No puedo poner en palabras el hastío. Me siento tan cansada como este artículo que es incapaz de ponerse en pie; no fluye y apenas quiere existir. En días así, se entiende el coste de escribir: un empeño éste, semejante al de construir sobre la nada o sobre lo que ya otros han levantado torres de marfil. Y entonces te planteas seriamente la utilidad o la eficacia de lo que aportas y acontece lo peor… tal y como le sucede a este artículo… te derrumbas.

Estás toda por el suelo hecha trizas, lo mismo que el papel roto en mil pedazos, inservible. Y no es que hayas perdido la capacidad de hablar, escribir o comunicar, sencillamente es que quieres hacer algo inesperado, diferente, construir una nueva forma de transmitir.

Para contar que un niño abandonado en la frontera de EEUU nos ha puesto el alma de punta, habría entonces que inventar palabras nuevas, expresiones húmedas que al igual que las nubes de tormenta llovieran chuzos de lágrimas sobre el papel, si no… es imposible acuchillar la conciencia, sacarle el brillo que perdió de tanto leer maldades sin inmutarse.

¡El coste de escribir es esto, no tener palabras!

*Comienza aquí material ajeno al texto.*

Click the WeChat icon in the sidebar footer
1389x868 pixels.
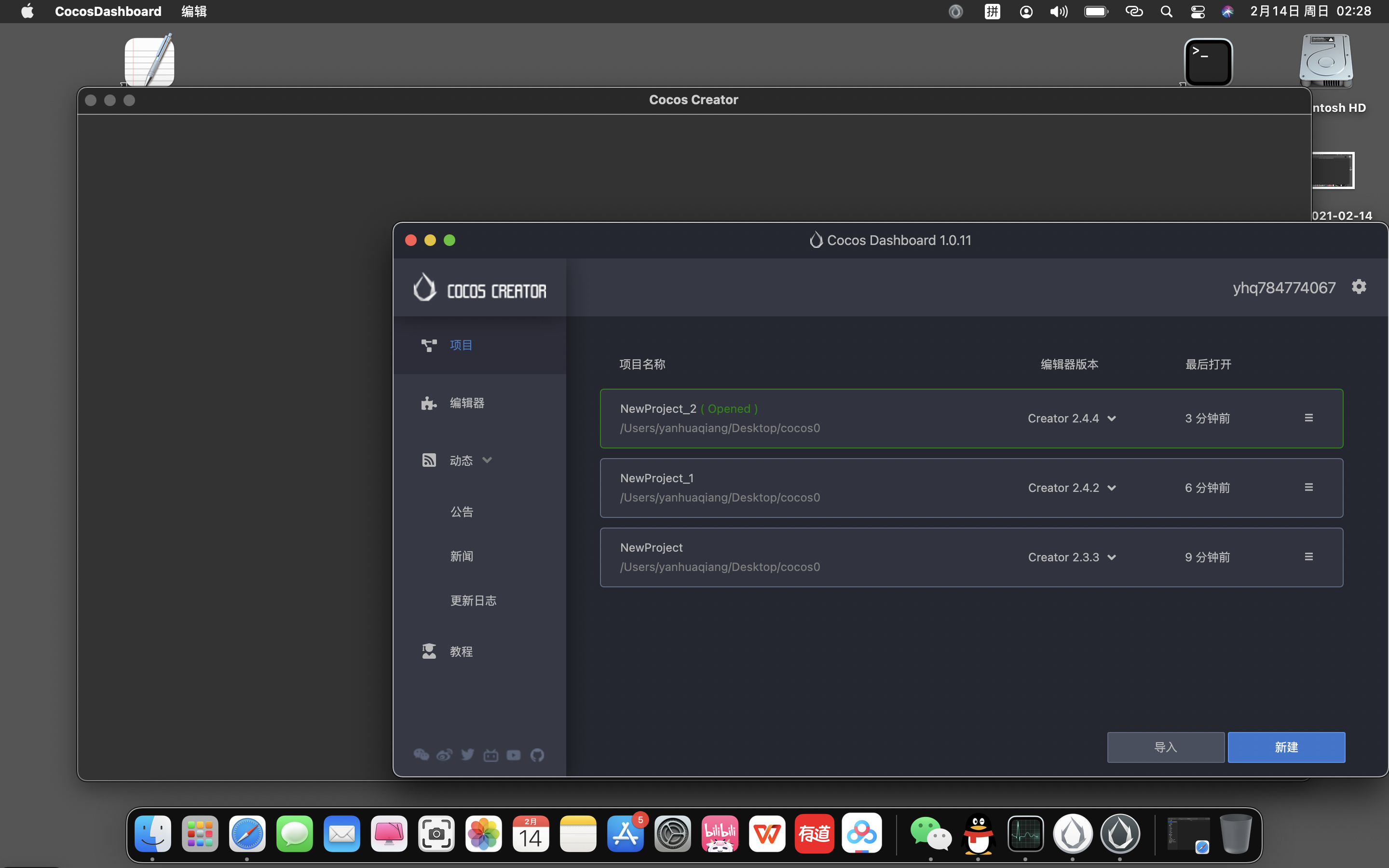(x=422, y=754)

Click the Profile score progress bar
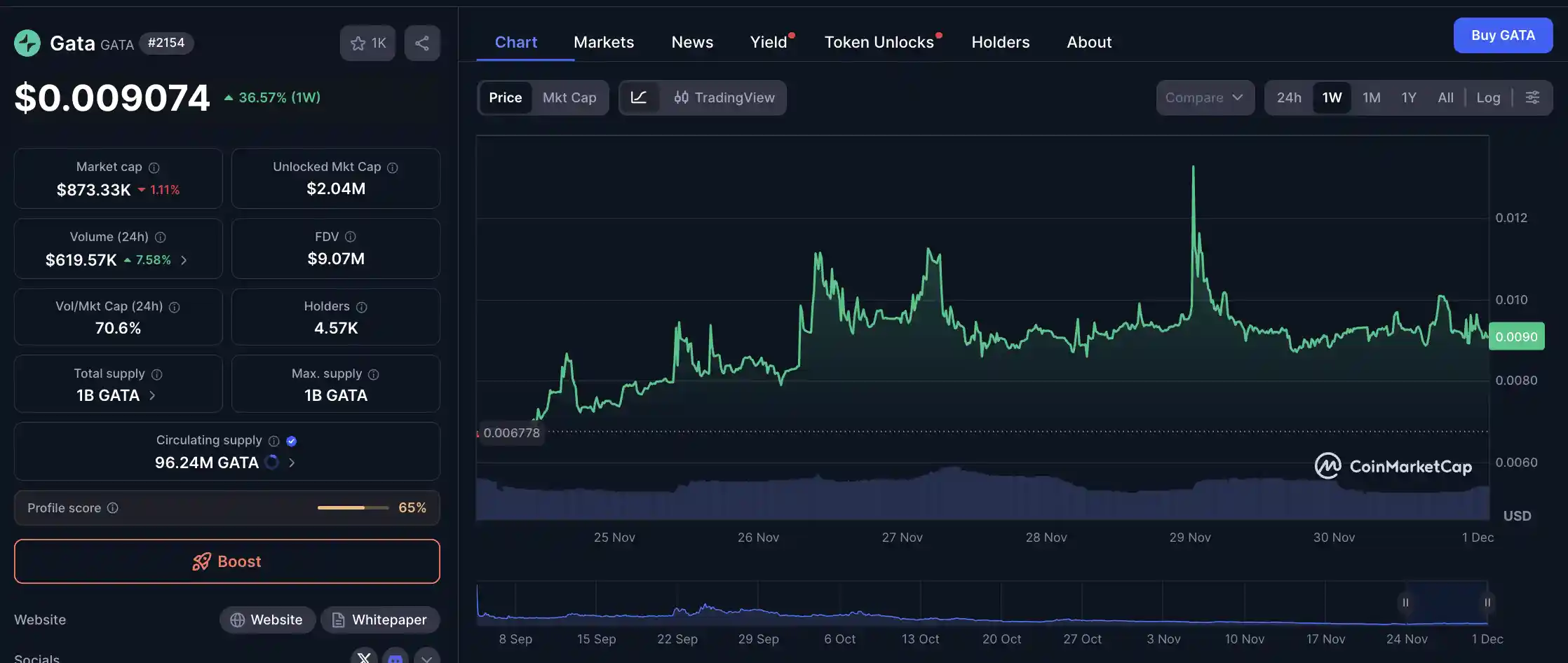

Palabras que contagien el sentimiento profundo que albergan. Palabras que suenen al mismo llanto del niño, que huelan al mismo miedo que el niño llevaba escrito en la cara. Palabras que reproduzcan el chasquido de la lluvia en el cristal de la cámara que filma el desabrigo, el desamparo y la carencia.

¿Y si esto de escribir se queda corto? ¿Y si el periodismo resulta inútil ya para conmover al mundo?